A pipeline comprises one or more nodes that are (in many cases) connected to define execution dependencies. Each node is implemented by a component and typically performs only a single task, such as loading data, processing data, training a model, or sending an email.
A generic pipeline comprises nodes that are implemented using generic components. In the current release Elyra includes generic components that run Jupyter notebooks, Python scripts, and R scripts. Generic components have in common that they are supported in every Elyra pipelines runtime environment: local/JupyterLab, Apache Airflow, and Kubeflow Pipelines.
The Introduction to generic pipelines tutorial outlines how to create a generic pipeline using the Visual Pipeline Editor.
In this intermediate tutorial you will learn how to run a generic pipeline on Apache Airflow, monitor pipeline execution using the Apache Airflow GUI, and access the outputs.
The tutorial instructions were last updated using Elyra v3.0 and Apache Airflow v1.10.12.
- JupyterLab 3.x with the Elyra extension v3.x (or newer) installed.
- Access to a local or cloud deployment of Apache Airflow that has been configured for use with Elyra.
Apache Airflow version 2.x is currently not supported.
Gather the following information:
- Apache Airflow API endpoint, e.g.
https://your-airflow-webserver:port
Elyra currently supports Apache Airflow deployments that utilize GitHub or GitHub Enterprise for Directed Acyclic Graph (DAG) storage. Collect the following information:
- GitHub server API endpoint, e.g.
https://api.github.com
- Name and owner of the repository where DAGs are stored, e.g.
your-git-org/your-dag-repo
. This repository must exist. - Branch in named repository, e.g.
test-dags
. This branch must exist. - Personal access token that Elyra can use to push DAGs to the repository, e.g.
4d79206e616d6520697320426f6e642e204a616d657320426f6e64
Elyra utilizes S3-compatible cloud storage to make data available to notebooks and Python scripts while they are executed. Any kind of cloud storage should work (e.g. IBM Cloud Object Storage or Minio) as long as it can be accessed from the machine where JupyterLab is running and the Apache Airflow cluster.
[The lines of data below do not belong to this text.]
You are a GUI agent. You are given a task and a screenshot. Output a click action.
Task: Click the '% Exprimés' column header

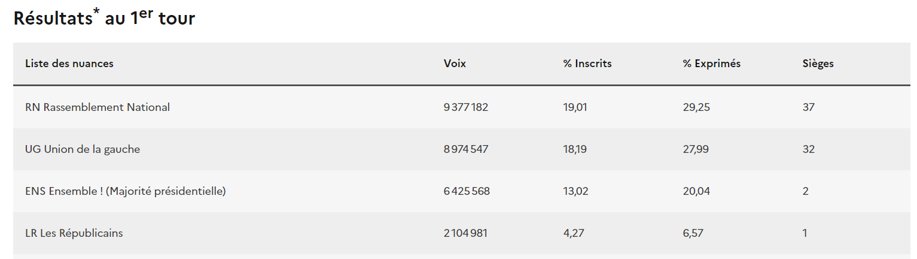[x=712, y=64]
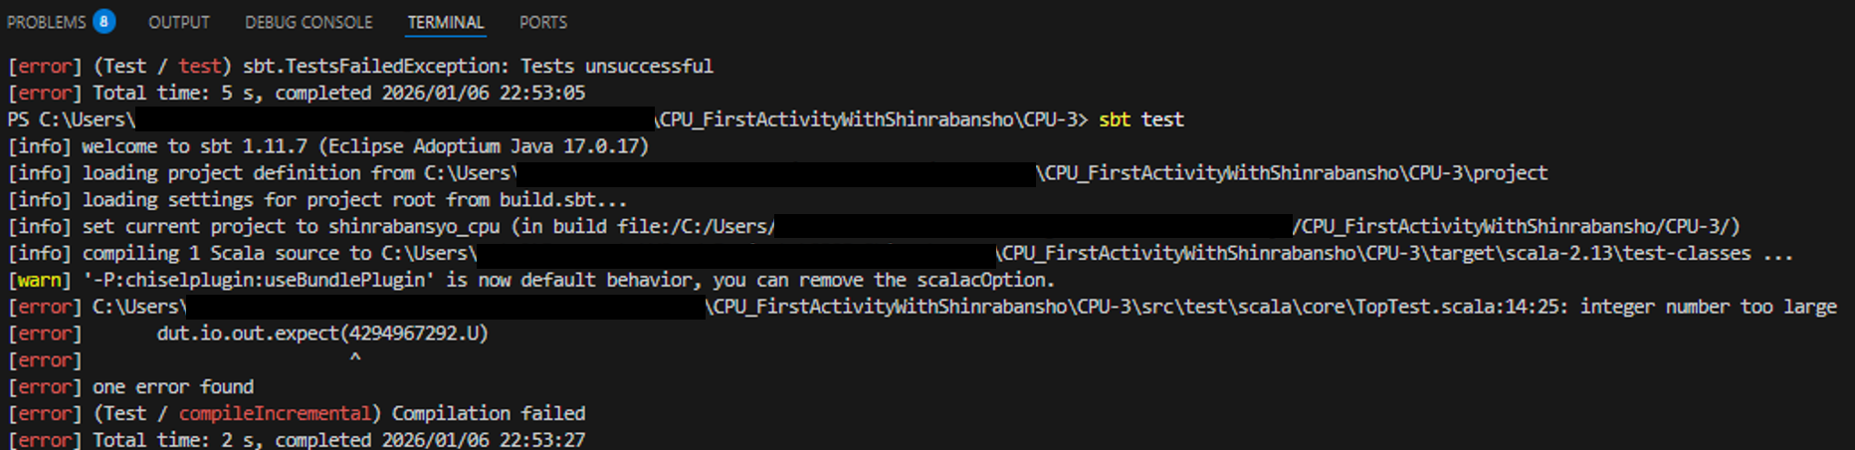Open the PROBLEMS tab
The image size is (1855, 450).
47,22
Collect the following information:
- S3 compatible object storage endpoint, e.g.
http://minio-service.kubernetes:9000
- S3 object storage username, e.g.
minio
- S3 object storage password, e.g.
minio123
- S3 object storage bucket, e.g.
airflow-task-artifacts
This tutorial uses the run-generic-pipelines-on-apache-airflow
sample from the https://github.com/elyra-ai/examples GitHub repository.
-
Launch JupyterLab.
-
Open the Git clone wizard (Git > Clone A Repository).
-
Enter
https://github.com/elyra-ai/examples.git
as Clone URI. -
In the File Browser navigate to
examples/pipelines/run-generic-pipelines-on-apache-airflow
.The cloned repository includes a set of Jupyter notebooks and a Python script that download a weather data set from an open data directory called the Data Asset Exchange, cleanse the data, analyze the data, and perform time-series predictions. The repository also includes a pipeline named
hello-generic-world
that runs the files in the appropriate order.
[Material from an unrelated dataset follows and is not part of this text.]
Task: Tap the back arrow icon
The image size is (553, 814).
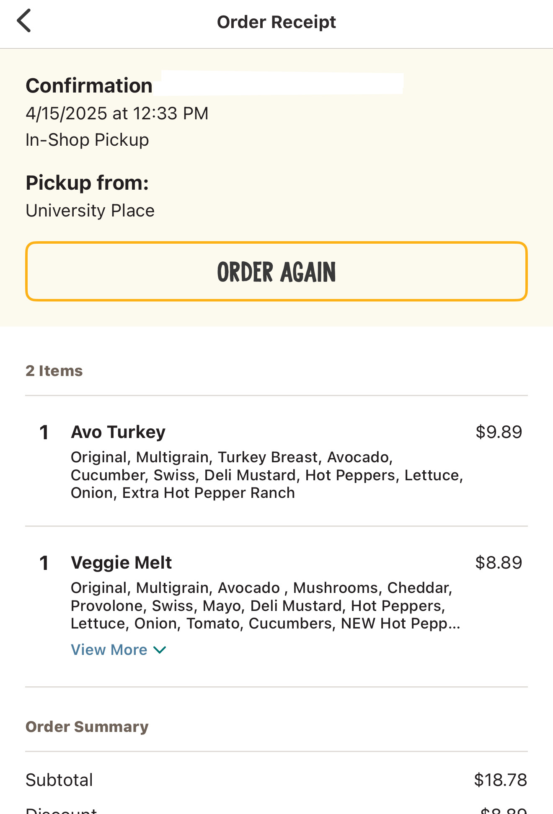Action: (x=24, y=21)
You are ready to start the tutorial.
-
Open the
hello-generic-world
pipeline file. -
Right click generic node
Load weather data
and select Open Properties to review its configuration.A generic node configuration identifies the runtime environment, input artifacts (file to be executed, file dependencies and environment variables), and output files.
Each generic node is executed in a separate container, which is instantiated using the configured runtime image.
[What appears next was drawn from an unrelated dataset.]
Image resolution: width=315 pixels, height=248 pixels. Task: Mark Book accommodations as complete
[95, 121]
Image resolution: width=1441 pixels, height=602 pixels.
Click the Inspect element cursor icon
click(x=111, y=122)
All nodes in this tutorial pipeline are configured to utilize a pre-configured public container image that has Python and the
Pandas
package preinstalled. For your own pipelines you should always utilize custom-built container images that have the appropriate prerequisites installed. Refer to the runtime image configuration topic in the User Guide for more information.If the container requires a specific minimum amount of resources during execution, you can specify them. For example, to speed up model training, you might want to make GPUs available.
If no custom resource requirements are defined, the defaults in the Apache Airflow environment are used.
Containers in which the notebooks or scripts are executed don't share a file system. Elyra utilizes S3-compatible cloud storage to facilitate the transfer of files from the JupyterLab environment to the containers and between containers.
Therefore you must declare files that the notebook or script requires and declare files that are being produced. The node you are inspecting does not have any file input dependecies but it does produce an output file.
Notebooks and scripts can be parameterized using environment variables. The node you are looking at requires a variable that identifies the download location of a data file.
Refer to Best practices for file-based pipeline nodes in the User Guide to learn more about considerations for each configuration setting.
A runtime configuration in Elyra contains connectivity information for an Apache Airflow instance and S3-compatible cloud storage. In this tutorial you will use the GUI to define the configuration, but you can also use the CLI.
-
From the pipeline editor tool bar (or the JupyterLab sidebar on the left side) choose Runtimes to open the runtime management panel.
-
Click + and New Apache Airflow runtime to create a new configuration for your Apache Airflow deployment.
-
Enter a name and a description for the configuration and optionally assign tags to support searching.
-
Enter the Apache Airflow server URL, the Kubernetes namespace where Airflow is deployed, and details for the DAG GitHub repository that Airflow is monitoring.
Refer to the runtime configuration documentation for a description of each input field.
-
Enter the connectivity information for your S3-compatible cloud storage:
- The cloud object storage endpoint URL, e.g.
https://minio-service.kubeflow:9000
- Username, e.g.
minio
- Password, e.g.
minio123
- Bucket name, where Elyra will store the pipeline input and output artifacts, e.g.
my-elyra-artifact-bucket
Refer to this topic for important information about the Cloud Object Storage credentials secret.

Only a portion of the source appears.